В институте со многими преподавателями у нас, студентов, устанавливались товарищеские, порой даже дружеские, отношения.

Мне особенно близок стал профессор Р-ский, читавший нам курс по языкознанию и русскому языку, близок как своим предметом, так и неотразимой обаятельностью своей натуры. Она сочетала в себе живой, острый ум, неиссякаемую жизнерадостность, горящий темперамент и просто располагающий к этому человеку его внешний облик: мощный лоб умницы, каштановая с шелковинкой борода и всегда озорниковато посмеивающийся взгляд вприщур сквозь стекла очков.

Лишь однажды я видел этот взгляд отуманенным печалью.

В тот день, когда стало известно, что умер Василий Иванович Качалов, Р-ский прошел через аудиторию какой-то весь поникший, уменьшившийся и тяжело взвалил на кафедру свой портфель, точно непосильную ношу.
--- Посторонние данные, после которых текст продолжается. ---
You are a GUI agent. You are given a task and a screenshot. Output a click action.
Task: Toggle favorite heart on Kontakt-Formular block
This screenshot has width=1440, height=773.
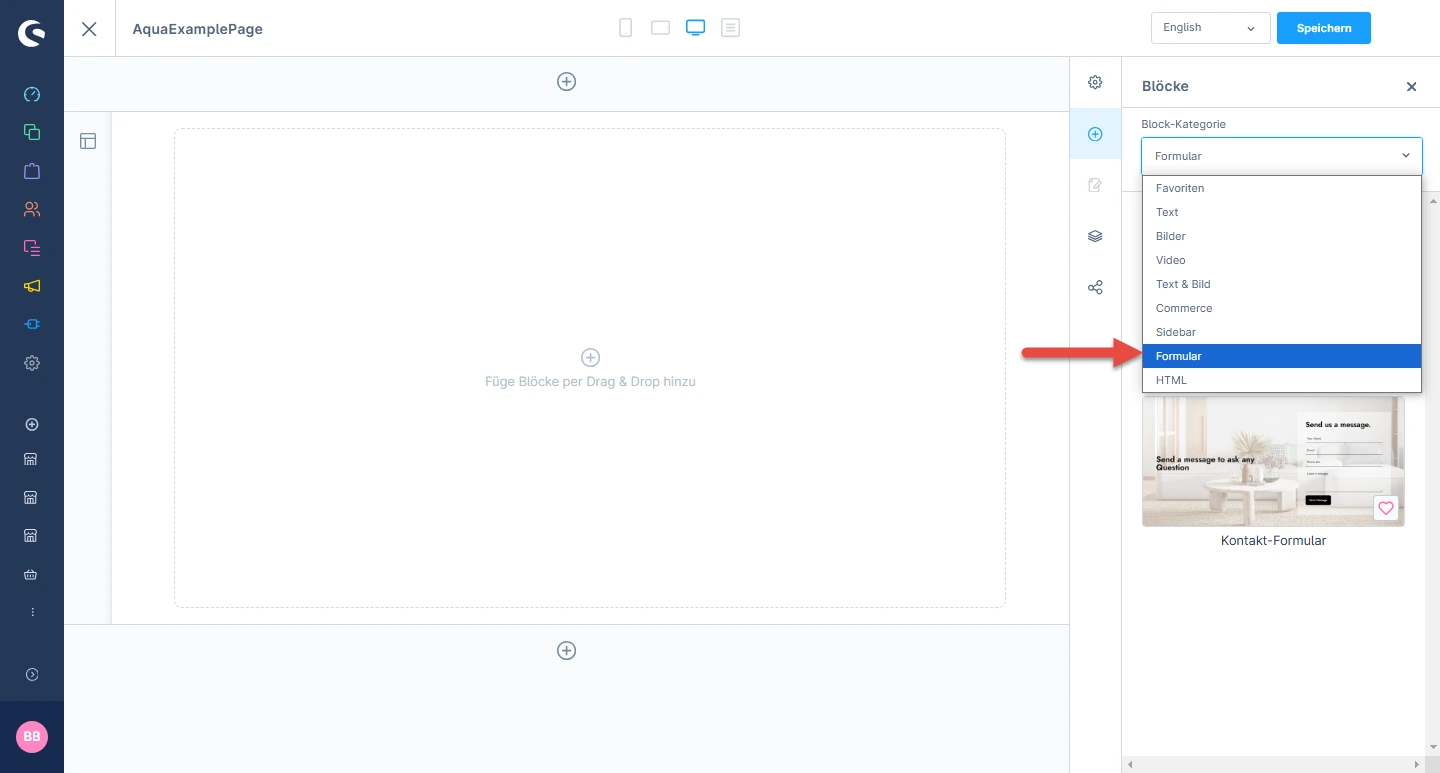click(1385, 509)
Под очками у него было мокро, и взгляд, этот всегда безудержно искрившийся смехом взгляд, был потушен слезами.

Обычно Р-ский, не теряя ни секунды, как только садился за кафедру, начинал лекцию, но в тот раз долго сидел молча, и мы, смущенные, сбитые с толку, тоже в полном молчании смотрели на него.

Наконец он начал говорить о… Качалове. Семья Р-ских, потомственных ученых, была дружна с ним, и мы услышали рассказ о человеке во плоти, которого никогда не различали в Качалове за величием артиста.

Я уже не помню подробностей этого рассказа, — прошло с тех пор бей малого четверть века, — но помню, как Р-ский сказал:

— Авторы некрологов изображают сейчас его жизнь, как ровную дорогу к удачам, славе и успехам.

Он подошел к черной доске, взял мел и начертал запутанную, зигзагообразную линию.

— Вот какова жизнь человека, в особенности человека великого в искусстве. Срывы, падения, взлеты, снова падения и снова взлеты, взлеты, взлеты… А у этих авторов получается вот что.

И он прочертил на доске прямую восходящую линию.